**Exercise requirements**
Reproduce the material below verbatim, line by line and in the same order.

**Information shown**
▬▬▬

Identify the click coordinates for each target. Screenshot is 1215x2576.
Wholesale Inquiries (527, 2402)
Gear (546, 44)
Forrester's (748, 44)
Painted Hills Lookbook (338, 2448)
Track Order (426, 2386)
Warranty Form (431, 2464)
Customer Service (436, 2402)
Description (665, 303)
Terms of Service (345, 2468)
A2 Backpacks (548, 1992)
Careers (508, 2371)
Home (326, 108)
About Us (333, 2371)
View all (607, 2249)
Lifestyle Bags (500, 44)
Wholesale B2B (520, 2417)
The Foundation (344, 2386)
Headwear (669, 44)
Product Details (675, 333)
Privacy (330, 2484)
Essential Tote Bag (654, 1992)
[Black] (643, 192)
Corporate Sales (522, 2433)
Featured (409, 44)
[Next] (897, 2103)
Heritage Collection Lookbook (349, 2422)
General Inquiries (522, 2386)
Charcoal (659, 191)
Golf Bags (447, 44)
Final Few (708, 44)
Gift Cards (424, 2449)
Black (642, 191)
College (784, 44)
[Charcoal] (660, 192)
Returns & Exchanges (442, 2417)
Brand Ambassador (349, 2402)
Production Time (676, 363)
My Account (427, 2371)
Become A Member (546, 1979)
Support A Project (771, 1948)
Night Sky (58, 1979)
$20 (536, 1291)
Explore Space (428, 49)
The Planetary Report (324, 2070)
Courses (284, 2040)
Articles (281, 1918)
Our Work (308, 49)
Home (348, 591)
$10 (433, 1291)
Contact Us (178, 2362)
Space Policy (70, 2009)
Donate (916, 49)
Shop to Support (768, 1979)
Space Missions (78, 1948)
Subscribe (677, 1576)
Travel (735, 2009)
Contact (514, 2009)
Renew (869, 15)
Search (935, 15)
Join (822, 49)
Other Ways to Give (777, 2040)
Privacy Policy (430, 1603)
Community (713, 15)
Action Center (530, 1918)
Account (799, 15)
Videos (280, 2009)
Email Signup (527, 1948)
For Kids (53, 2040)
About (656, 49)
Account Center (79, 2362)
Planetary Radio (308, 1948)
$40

▬▬▬

**Result**
Identify the click coordinates for each target. Screenshot is 1215x2576.
Wholesale Inquiries (527, 2402)
Gear (546, 44)
Forrester's (748, 44)
Painted Hills Lookbook (338, 2448)
Track Order (426, 2386)
Warranty Form (431, 2464)
Customer Service (436, 2402)
Description (665, 303)
Terms of Service (345, 2468)
A2 Backpacks (548, 1992)
Careers (508, 2371)
Home (326, 108)
About Us (333, 2371)
View all (607, 2249)
Lifestyle Bags (500, 44)
Wholesale B2B (520, 2417)
The Foundation (344, 2386)
Headwear (669, 44)
Product Details (675, 333)
Privacy (330, 2484)
Essential Tote Bag (654, 1992)
[Black] (643, 192)
Corporate Sales (522, 2433)
Featured (409, 44)
[Next] (897, 2103)
Heritage Collection Lookbook (349, 2422)
General Inquiries (522, 2386)
Charcoal (659, 191)
Golf Bags (447, 44)
Final Few (708, 44)
Gift Cards (424, 2449)
Black (642, 191)
College (784, 44)
[Charcoal] (660, 192)
Returns & Exchanges (442, 2417)
Brand Ambassador (349, 2402)
Production Time (676, 363)
My Account (427, 2371)
Become A Member (546, 1979)
Support A Project (771, 1948)
Night Sky (58, 1979)
$20 (536, 1291)
Explore Space (428, 49)
The Planetary Report (324, 2070)
Courses (284, 2040)
Articles (281, 1918)
Our Work (308, 49)
Home (348, 591)
$10 (433, 1291)
Contact Us (178, 2362)
Space Policy (70, 2009)
Donate (916, 49)
Shop to Support (768, 1979)
Space Missions (78, 1948)
Subscribe (677, 1576)
Travel (735, 2009)
Contact (514, 2009)
Renew (869, 15)
Search (935, 15)
Join (822, 49)
Other Ways to Give (777, 2040)
Privacy Policy (430, 1603)
Community (713, 15)
Action Center (530, 1918)
Account (799, 15)
Videos (280, 2009)
Email Signup (527, 1948)
For Kids (53, 2040)
About (656, 49)
Account Center (79, 2362)
Planetary Radio (308, 1948)
$40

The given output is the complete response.